The same thing happens on Facebook. Users tag selfies and other photos, and tag their family and friends. This informs Facebook's industry-leading A.I. who's who. You'll notice that when you upload a picture of yourself, Facebook usually knows it's you.
Again, these are just available examples that are instantly accessible.
The truth is that your face is being constantly photographed for face recognition databases, and your face will be increasingly used for identification behind the scenes without your knowledge or permission.
Suddenly face recognition is everywhere
Rumors abound that best-selling smartphone lines will soon feature face recognition as their primary security scheme.
The Samsung Galaxy S8 and Galaxy S8+, which are expected to launch later this month, are rumored to include face recognition as part of their security systems. Face recognition could be used to unlock phones, verify Samsung Pay purchases, or both.
Other rumors suggest that Apple's upcoming iPhone 8 will also have face recognition. This outcome is less likely than the Samsung rumor. But Apple does have multiple patents for face recognition technology, including patents for using face recognition specifically for unlocking an iPhone.
A startup called Blue Line Technology offers face recognition for store security, and the technology is already being tested in several stores in Missouri, where the startup is located. It works by running face recognition on everyone coming toward the front door. If someone is wearing a mask, or if a recognized person is in the store's database as a known shoplifter, the doors won't open.
Airports in Japan, France, Canada, Australia and elsewhere are increasingly deploying face recognition systems. Most current programs hope to process all passengers at security checkpoints within the next few years.
Uber uses real-time face recognition in China and India. Drivers must scan their face before accepting any ride to verify that they aren't imposters or criminals looking to pick up unsuspecting passengers.
Cruise ships are embracing face recognition technology, too; it enables passengers to make purchases without carrying credit cards.
And U.S. states are increasingly using face recognition for driver's licenses and IDs. One inevitable outcome is that when a suspect claims to have no identification, a quick face photo will suffice.
In short, face recognition is going mainstream. The public is being led down a path where everybody accepts face recognition scanning as a normal part of everyday life.
You can foil face recognition (but you probably won't)
A character on the TV series Minority Report sports face tattoos designed to fool face recognition.
Is that really our future?
A cottage industry of products designed to protect against face recognition is emerging. These products illustrate just how unlikely protection is.
For example, a designer named Adam Harvey invented a fabric that's supposed to fool face-recognition computers into thinking the cloth is covered with faces. As the system tries to recognize the multiple faces in the pattern, the confidence score of the match should go down.
Harvey has also explored hairstyles and makeup that could fool face recognition technology.
A Kickstarter campaign for a product called ekō Glasses is designed to disrupt face recognition. The frames are highly reflective of both visible and infrared light, and therefore create a bright light in the middle of your face to confuse face-recognition A.I.
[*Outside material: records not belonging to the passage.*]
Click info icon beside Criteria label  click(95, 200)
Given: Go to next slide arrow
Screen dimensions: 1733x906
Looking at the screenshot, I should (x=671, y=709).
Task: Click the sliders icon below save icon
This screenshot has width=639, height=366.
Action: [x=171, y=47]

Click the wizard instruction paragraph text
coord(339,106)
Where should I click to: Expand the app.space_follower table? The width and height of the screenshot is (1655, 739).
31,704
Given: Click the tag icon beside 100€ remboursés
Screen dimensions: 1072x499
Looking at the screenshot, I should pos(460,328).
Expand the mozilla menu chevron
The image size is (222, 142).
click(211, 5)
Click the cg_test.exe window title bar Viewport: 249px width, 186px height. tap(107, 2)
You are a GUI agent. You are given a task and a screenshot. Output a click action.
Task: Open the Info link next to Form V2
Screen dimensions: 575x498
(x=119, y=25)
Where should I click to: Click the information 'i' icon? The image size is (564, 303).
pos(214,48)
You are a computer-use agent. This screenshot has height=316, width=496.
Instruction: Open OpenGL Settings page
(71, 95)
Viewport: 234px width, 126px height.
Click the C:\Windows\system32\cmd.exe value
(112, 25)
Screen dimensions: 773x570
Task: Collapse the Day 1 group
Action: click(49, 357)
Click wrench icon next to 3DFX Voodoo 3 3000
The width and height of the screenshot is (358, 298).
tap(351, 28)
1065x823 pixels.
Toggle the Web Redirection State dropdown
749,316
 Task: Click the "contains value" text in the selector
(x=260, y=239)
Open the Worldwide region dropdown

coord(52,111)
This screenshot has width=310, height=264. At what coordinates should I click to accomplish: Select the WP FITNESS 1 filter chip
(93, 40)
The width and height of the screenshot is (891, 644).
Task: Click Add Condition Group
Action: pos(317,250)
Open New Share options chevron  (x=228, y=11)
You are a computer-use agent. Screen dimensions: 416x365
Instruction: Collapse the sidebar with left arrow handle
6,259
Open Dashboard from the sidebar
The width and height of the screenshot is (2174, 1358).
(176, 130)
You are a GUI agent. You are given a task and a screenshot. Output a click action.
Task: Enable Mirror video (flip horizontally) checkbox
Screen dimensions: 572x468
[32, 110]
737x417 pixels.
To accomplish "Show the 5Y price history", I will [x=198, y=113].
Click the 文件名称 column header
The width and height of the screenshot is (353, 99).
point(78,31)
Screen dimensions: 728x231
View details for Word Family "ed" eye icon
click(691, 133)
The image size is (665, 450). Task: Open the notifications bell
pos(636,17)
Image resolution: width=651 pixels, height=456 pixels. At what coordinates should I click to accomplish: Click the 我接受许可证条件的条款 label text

These schemes, while thought-provoking, aren't practical defenses against pervasive face scanning.
You can still opt out of face scanning whenever you're given the option -- for example while traveling or getting your driver's license. You can delete your social media and photo sharing accounts. And you can avoid using face recognition features and apps with your phone.
Beyond that, there's little you can do to protect yourself from the growing privacy threat of face recognition technology.